* Check your understanding *
1. Reproduce word for word the stretch of the parallel structure page from "2. Maintaining parallelism" through "the operating software.".
2. List the items in the bullet-point list that follows "The computer’s ability to:" on the parallel structure page.

* Exercise text *
------
The Writing Center

Parallel Structure

Parallel structure means that coordinate parts of a sentence, such as items in a series or list, have the same grammatical form. Items in a series must be all nouns, all verbs, or all participles, and so on. There are two reasons it is important to maintain parallelism in a series:

    1. Sentences that maintain parallelism are much easier to read and process than those that do not. With parallel structure:

      I like running, singing, and reading.

      Without parallel structure:
      I like running, singing, and to read In the parallel structure, all of the objects of “like” are gerunds, –ing verbs acting as nouns. In the non-parallel structure, there are two gerunds acting as nouns and one infinitive (to read), which makes the sentence awkward and harder to process.

    2. Maintaining parallelism helps writers avoid grammatically incorrect sentences. Below is an example of a grammatically incorrect sentence without parallel structure:

      The computer’s ability to multi-task, defend against viruses, and overall usability all improved when I updated the operating software.

      The grammar error becomes clear when you make a bullet-point list of each item following the part of the sentence that each item is meant to complete:

      The computer’s ability to:

      • Multi-task

      • Defend

      • Usability

      “The computer’s ability to usability improved” is a grammatically incorrect sentence because all words following the phrase “the computer’s ability” must be verbs, but “usability” is a noun. By maintaining a parallel structure, you will avoid grammatically incorrect sentences containing lists.

If you are unsure if a sentence is parallel and has grammatically correct structure, try making a bullet-point list like the one above.

Writers should use parallel structure whether the items in the list or series are grammatical subjects, predicates, or objects.

Mowing the lawn, trimming the shrubs, and edging the sidewalk took her two hours to complete.

The writer interviewed two subject matter experts, edited four drafts, and composed two press releases.

On Saturdays they may visit the open-air market, the docks, or the park.
------
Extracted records
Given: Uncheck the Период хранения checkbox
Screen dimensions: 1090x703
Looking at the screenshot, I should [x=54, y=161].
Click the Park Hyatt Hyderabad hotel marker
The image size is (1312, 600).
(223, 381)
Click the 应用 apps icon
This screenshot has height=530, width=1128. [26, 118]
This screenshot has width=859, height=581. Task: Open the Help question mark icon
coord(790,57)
------
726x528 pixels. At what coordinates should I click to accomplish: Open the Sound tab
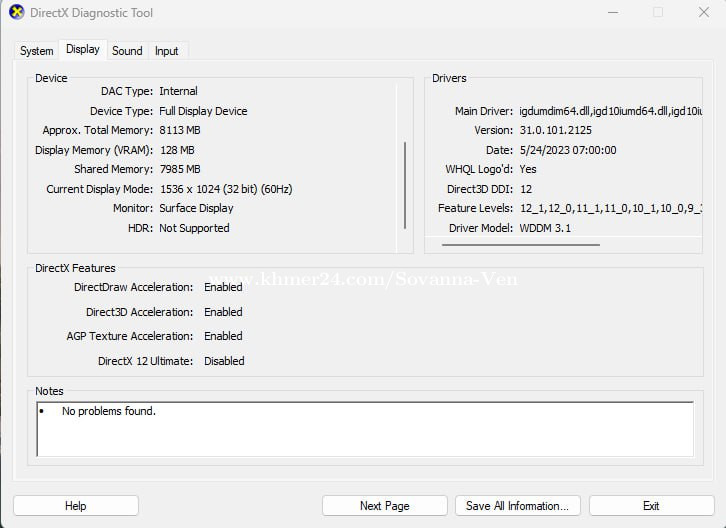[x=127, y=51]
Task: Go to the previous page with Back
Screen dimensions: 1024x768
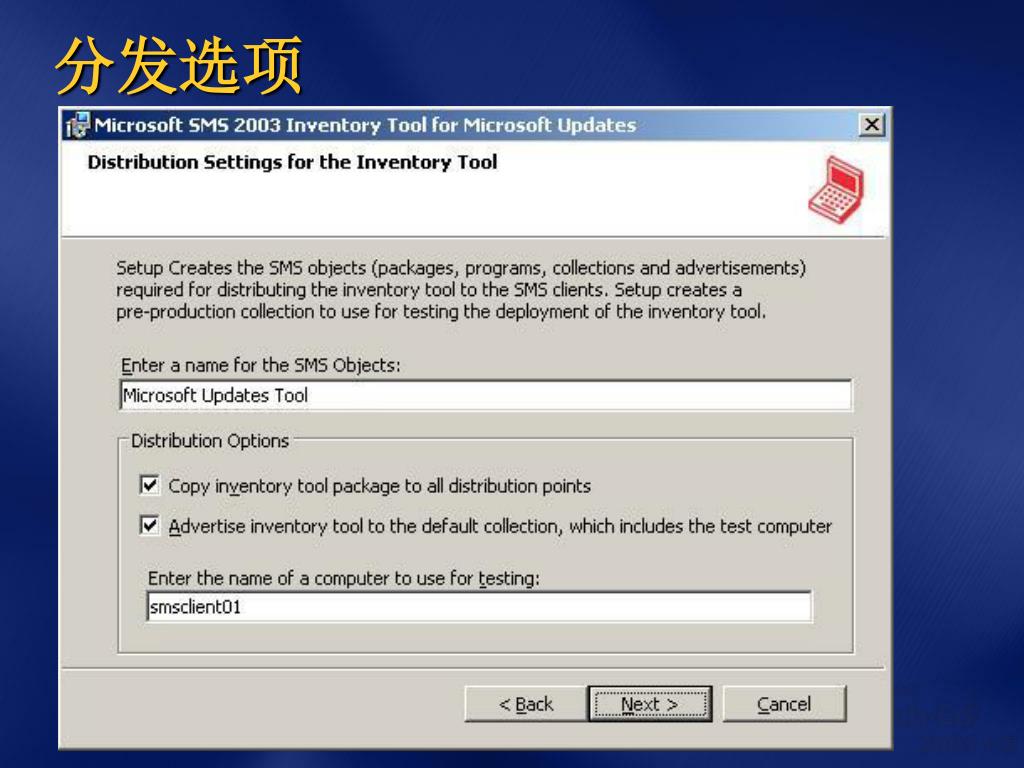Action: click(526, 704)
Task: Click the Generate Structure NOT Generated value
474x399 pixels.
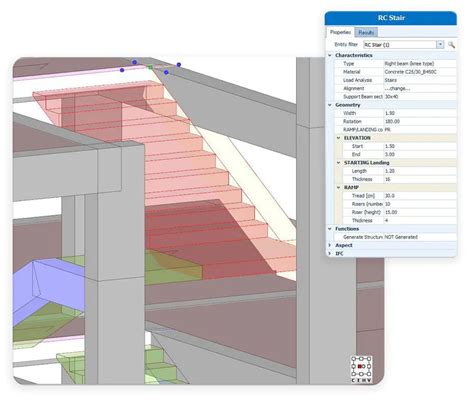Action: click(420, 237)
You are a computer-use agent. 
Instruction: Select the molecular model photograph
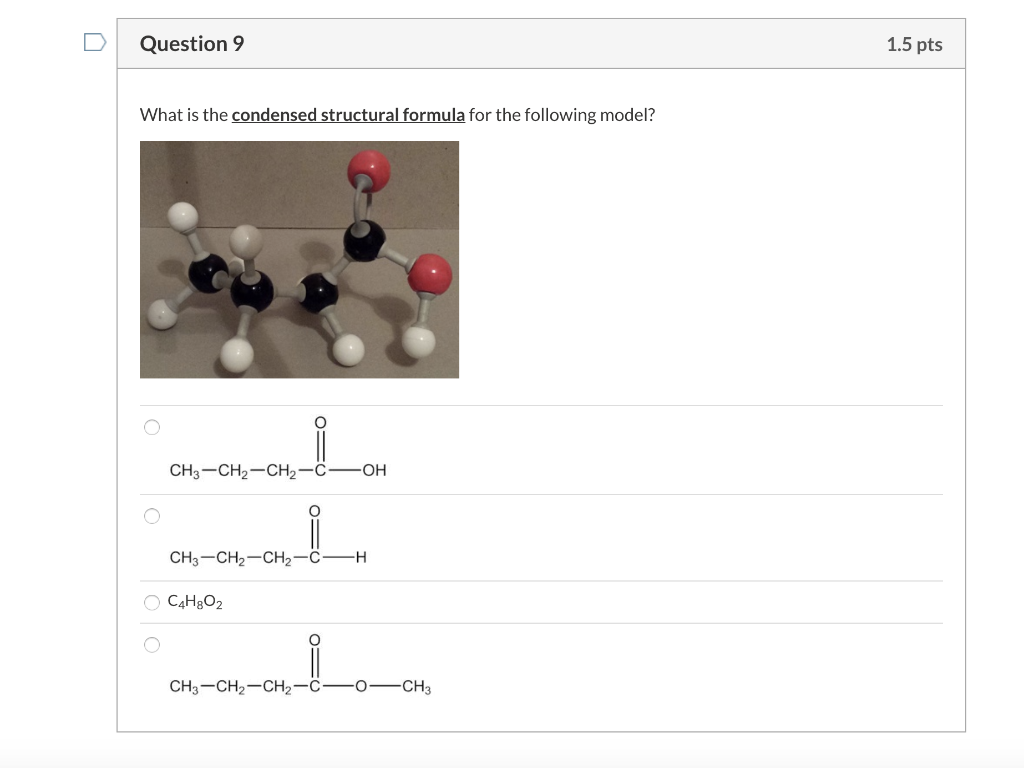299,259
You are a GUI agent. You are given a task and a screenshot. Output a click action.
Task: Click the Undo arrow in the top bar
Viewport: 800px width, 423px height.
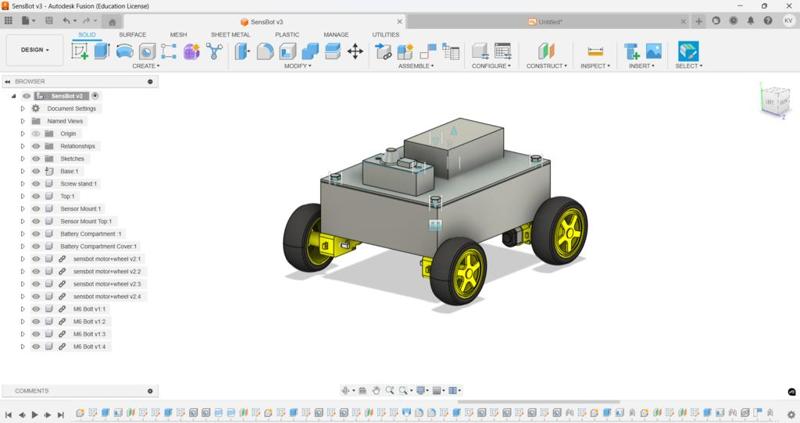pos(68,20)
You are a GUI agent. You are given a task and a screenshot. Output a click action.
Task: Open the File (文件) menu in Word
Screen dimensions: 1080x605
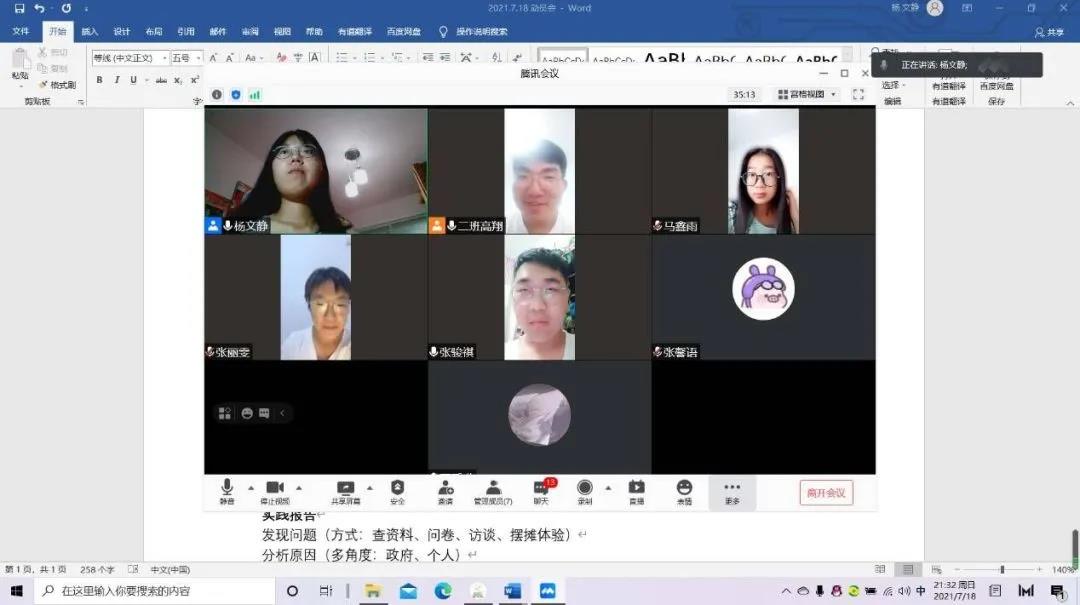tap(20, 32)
------
* Answers to the tasks *
1.
2. Maintaining parallelism helps writers avoid grammatically incorrect sentences. Below is an example of a grammatically incorrect sentence without parallel structure:

      The computer’s ability to multi-task, defend against viruses, and overall usability all improved when I updated the operating software.

2.
Multi-task
Defend
Usability